In at least one embodiment of the present invention, the target log refers to a log that needs to be classified, for example: log generated during log-in process for user, etc.
Further, the receiving unit 115 receives the target log includes, but is not limited to, any of the following ways:
(1) The receiving unit 115 receives a log generated by a system auto-run task as the target log.
(2) The receiving unit 115 receives the log uploaded after the user performs the test as the target log.
Of course, in other embodiments, the receiving unit 115 may also receive the target log in other manners, and the receiving manner is not limited by the present invention.
The extraction unit 111 extracts the target keyword of the target log.
For example: the extraction unit 111 may determine a login name, a login password, and the like in a log generated at the time of login as a keyword of the log generated at the time of login.
The determining unit 112 determines a target log type of the target log according to the target keyword and the log type list.
In at least one embodiment of the present invention, since the target keyword is an important index reflecting the target log, the determining unit 112 may further determine the target log type of the target log by determining the target log type corresponding to the target keyword.

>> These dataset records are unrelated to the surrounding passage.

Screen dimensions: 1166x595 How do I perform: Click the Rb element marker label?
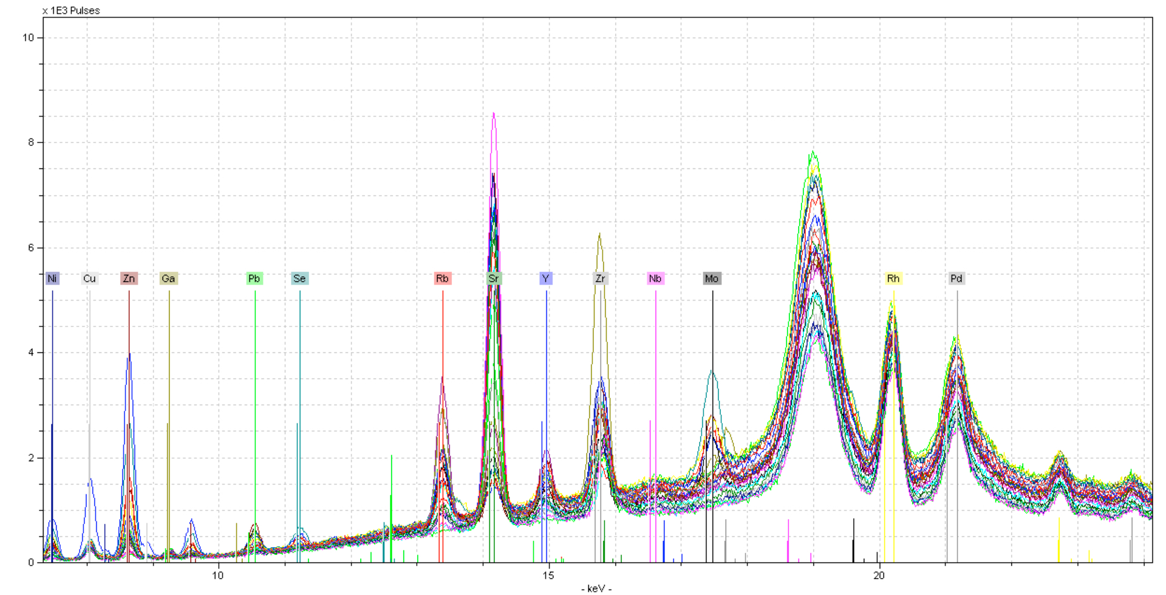tap(442, 279)
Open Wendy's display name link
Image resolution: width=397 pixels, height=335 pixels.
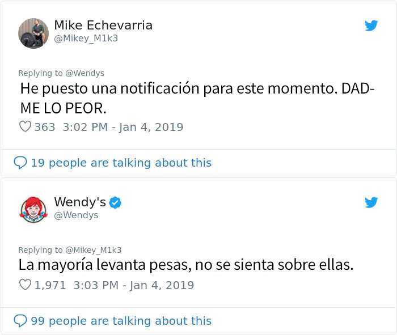tap(79, 202)
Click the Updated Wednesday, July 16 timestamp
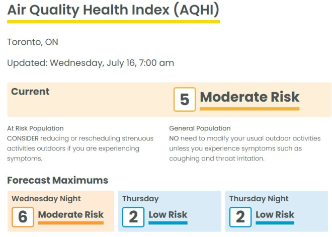332x237 pixels. (91, 63)
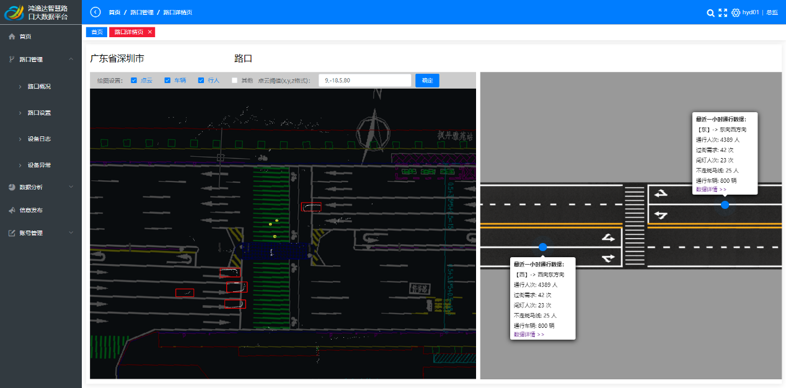Click the point cloud threshold input field

(x=364, y=81)

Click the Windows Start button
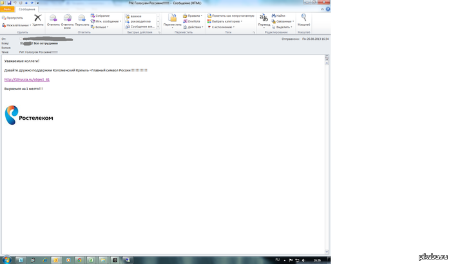tap(6, 259)
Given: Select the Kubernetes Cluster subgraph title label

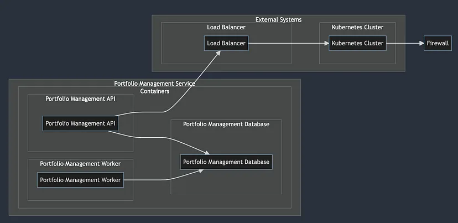Looking at the screenshot, I should click(x=357, y=27).
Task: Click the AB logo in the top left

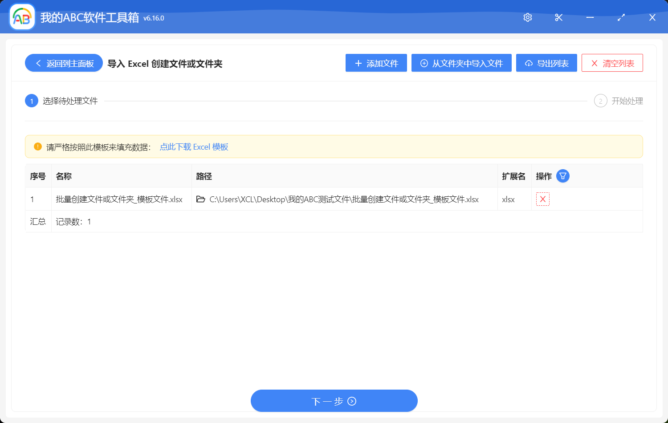Action: pyautogui.click(x=22, y=18)
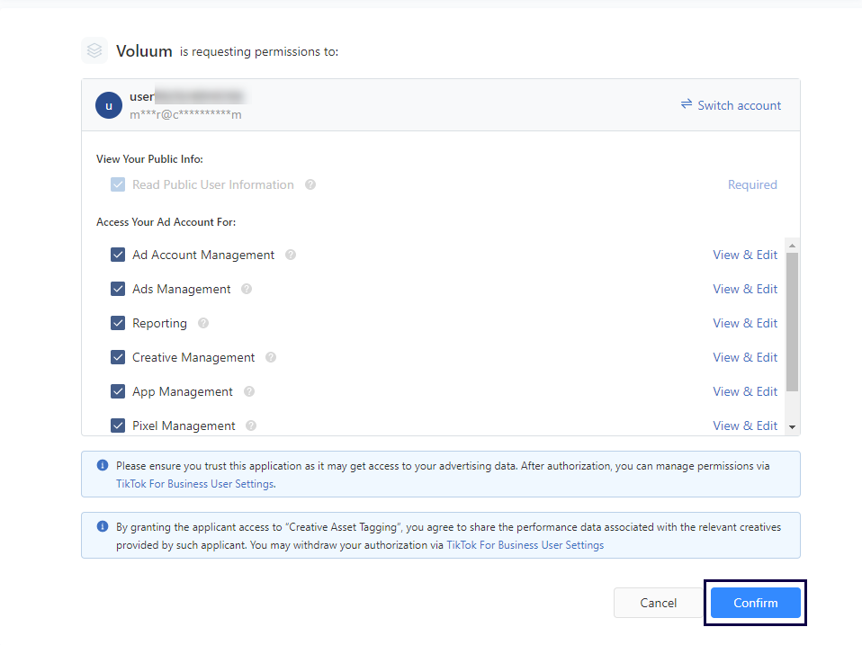862x645 pixels.
Task: Click the help icon next to App Management
Action: click(249, 391)
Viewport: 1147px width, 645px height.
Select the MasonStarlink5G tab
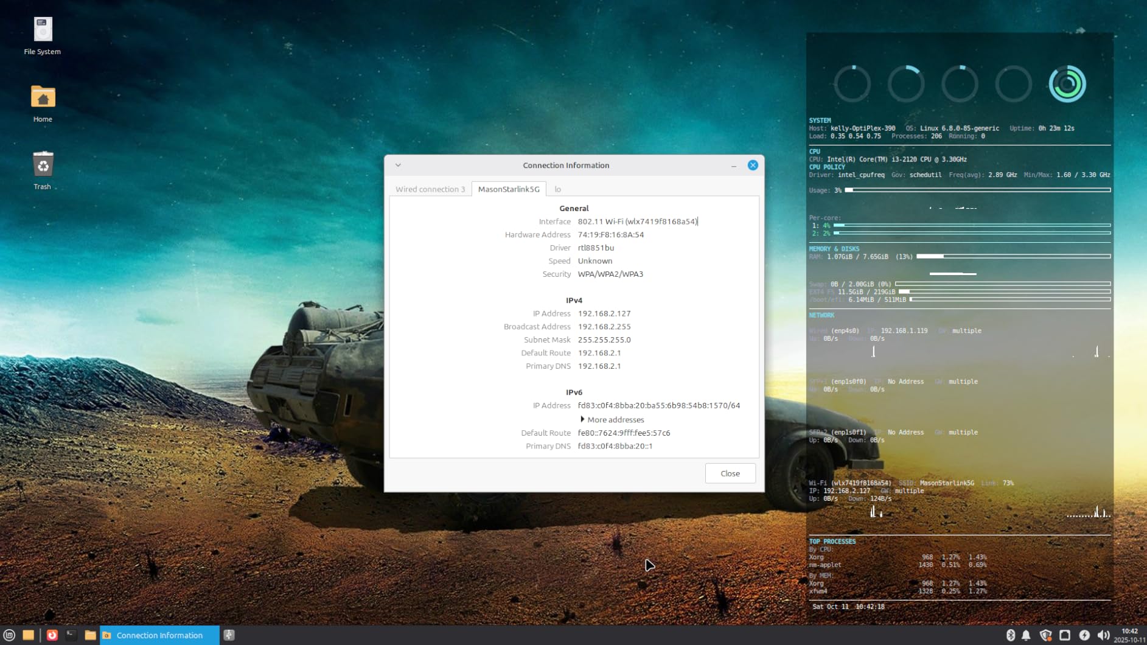pos(509,189)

Specifically, the determining unit 112 determines, according to the target keyword and the log type list, a target log type of the target log, including:
the determining unit 112 calculates a matching degree of the target keyword and the keywords in the log type list, and obtains a log type corresponding to the keyword with the matching degree greater than or equal to a preset matching degree, and the determining unit 112 determines the obtained log type as the target log type.
Specifically, the preset matching degree may be configured by the electronic device, or may be configured by a related worker, and a configuration result is fed back to the electronic device, where the electronic device receives the configuration result, and configures the preset matching degree according to the configuration result.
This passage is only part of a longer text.